Hint: In the given question, there are two equations. We will find the derivative of the first equation \[y = \dfrac{1}{4}{u^4}\] with respect to \[u\]. Then we will find the derivative of the second equation \[u = \dfrac{2}{3}{x^3} + 5\] with respect to \[x\]. By using these two derivatives, we will find \[\dfrac{{dy}}{{dx}}\].

Formula used
Power rule: \[\dfrac{{d{x^n}}}{{dx}} = n{x^{n - 1}}\]
\[\dfrac{{dc}}{{dx}} = 0\] where \[c\] is a constant
\[\dfrac{{dy}}{{dx}} = \dfrac{{dy}}{{du}} \cdot \dfrac{{du}}{{dx}}\]
\[\dfrac{d}{{dx}}\left( {cf\left( x \right)} \right) = c\dfrac{d}{{dx}}\left( {f\left( x \right)} \right)\] where \[c\] is a constant
Sum rule: \[\dfrac{d}{{dx}}\left( {f\left( x \right) + g\left( x \right)} \right) = \dfrac{d}{{dx}}\left( {f\left( x \right)} \right) + \dfrac{d}{{dx}}\left( {g\left( x \right)} \right)\]

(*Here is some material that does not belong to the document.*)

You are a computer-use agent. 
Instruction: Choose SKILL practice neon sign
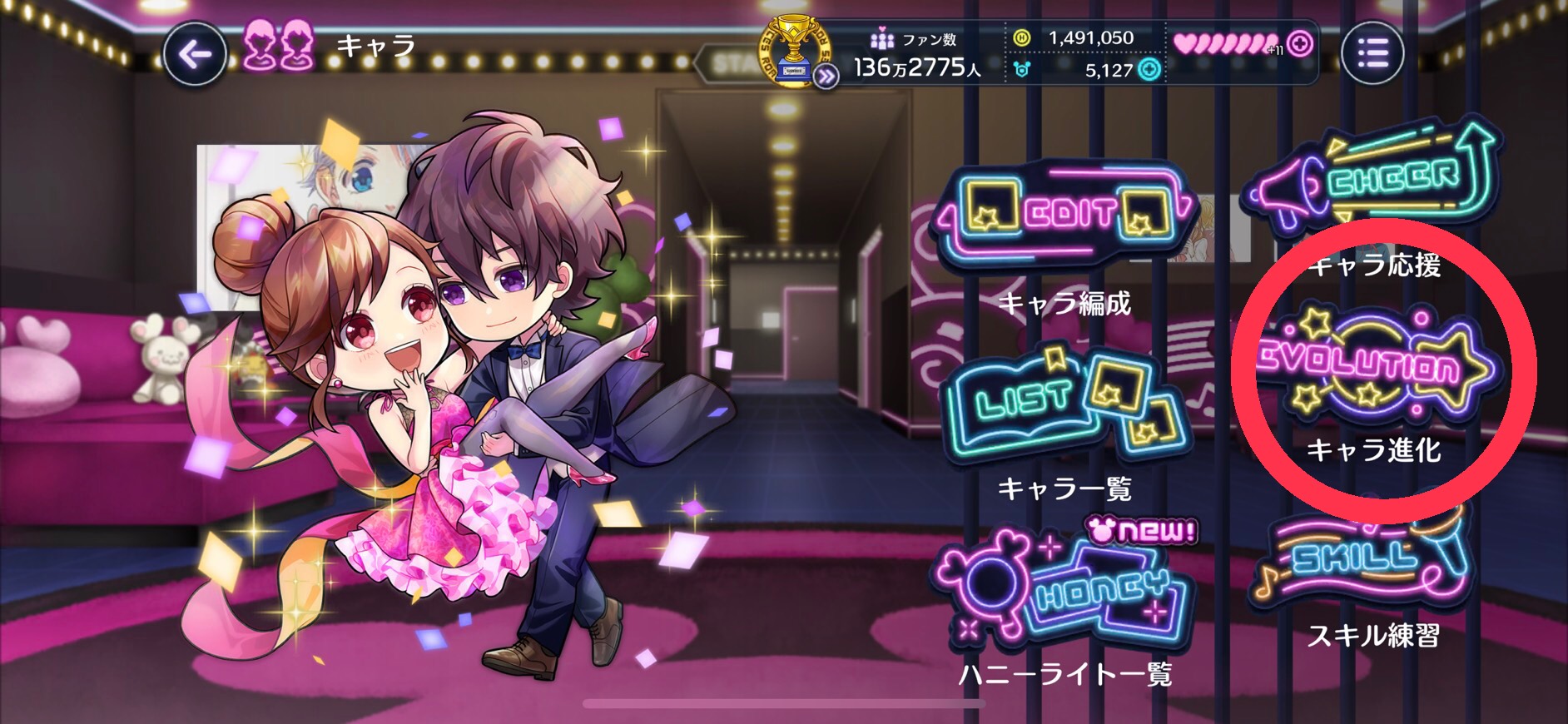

Complete step by step solution:
Given equation is \[y = \dfrac{1}{4}{u^4}\]
Let’s calculate the derivate of the above equation with respect to \[u\].
\[\dfrac{{dy}}{{du}} = \dfrac{d}{{du}}\left( {\dfrac{1}{4}{u^4}} \right)\]
Now we will apply the formula \[\dfrac{d}{{dx}}\left( {cf\left( x \right)} \right) = c\dfrac{d}{{dx}}\left( {f\left( x \right)} \right)\]
\[\dfrac{{dy}}{{du}} = \dfrac{1}{4}\dfrac{d}{{du}}\left( {{u^4}} \right)\]
Now we will apply the power rule of derivative
\[\dfrac{{dy}}{{du}} = \dfrac{1}{4} \times 4{u^{4 - 1}}\]
\[ \Rightarrow \dfrac{{dy}}{{du}} = {u^3}\]
The second equation is
\[u = \dfrac{2}{3}{x^3} + 5\]
Let’s calculate the derivate of the above equation with respect to \[x\].
\[\dfrac{{du}}{{dx}} = \dfrac{d}{{dx}}\left( {\dfrac{2}{3}{x^3} + 5} \right)\]
Now we will apply the sum rule of derivative.
\[\dfrac{{du}}{{dx}} = \dfrac{d}{{dx}}\left( {\dfrac{2}{3}{x^3}} \right) + \dfrac{d}{{dx}}\left( 5 \right)\]
Now we will apply the formulas \[\dfrac{d}{{dx}}\left( {cf\left( x \right)} \right) = c\dfrac{d}{{dx}}\left( {f\left( x \right)} \right)\] and \[\dfrac{{dc}}{{dx}} = 0\]
\[\dfrac{{du}}{{dx}} = \dfrac{2}{3}\dfrac{d}{{dx}}\left( {{x^3}} \right) + 0\] [since 5 is a constant so it’s derivative will be zero]
Apply the power rule of derivative
\[\dfrac{{du}}{{dx}} = \dfrac{2}{3} \times 3{x^{3 - 1}}\]
\[ \Rightarrow \dfrac{{du}}{{dx}} = 2{x^2}\]
Let’s find the expression for \[\dfrac{{dy}}{{dx}}\] by applying the formula \[\dfrac{{dy}}{{dx}} = \dfrac{{dy}}{{du}} \cdot \dfrac{{du}}{{dx}}\]
Putting the values of \[\dfrac{{dy}}{{du}}\] and \[\dfrac{{du}}{{dx}}\]
\[\dfrac{{dy}}{{dx}} = 2{x^2} \cdot {u^3}\]
Now put \[u = \dfrac{2}{3}{x^3} + 5\] in the above equation
\[\dfrac{{dy}}{{dx}} = 2{x^2}{\left( {\dfrac{2}{3}{x^3} + 5} \right)^3}\]
Simplify the above equation
\[\dfrac{{dy}}{{dx}} = 2{x^2}{\left( {\dfrac{{2{x^3} + 5}}{3}} \right)^3}\]
\[ \Rightarrow \dfrac{{dy}}{{dx}} = \dfrac{{2{x^2}}}{{27}}{\left( {2{x^3} + 5} \right)^3}\]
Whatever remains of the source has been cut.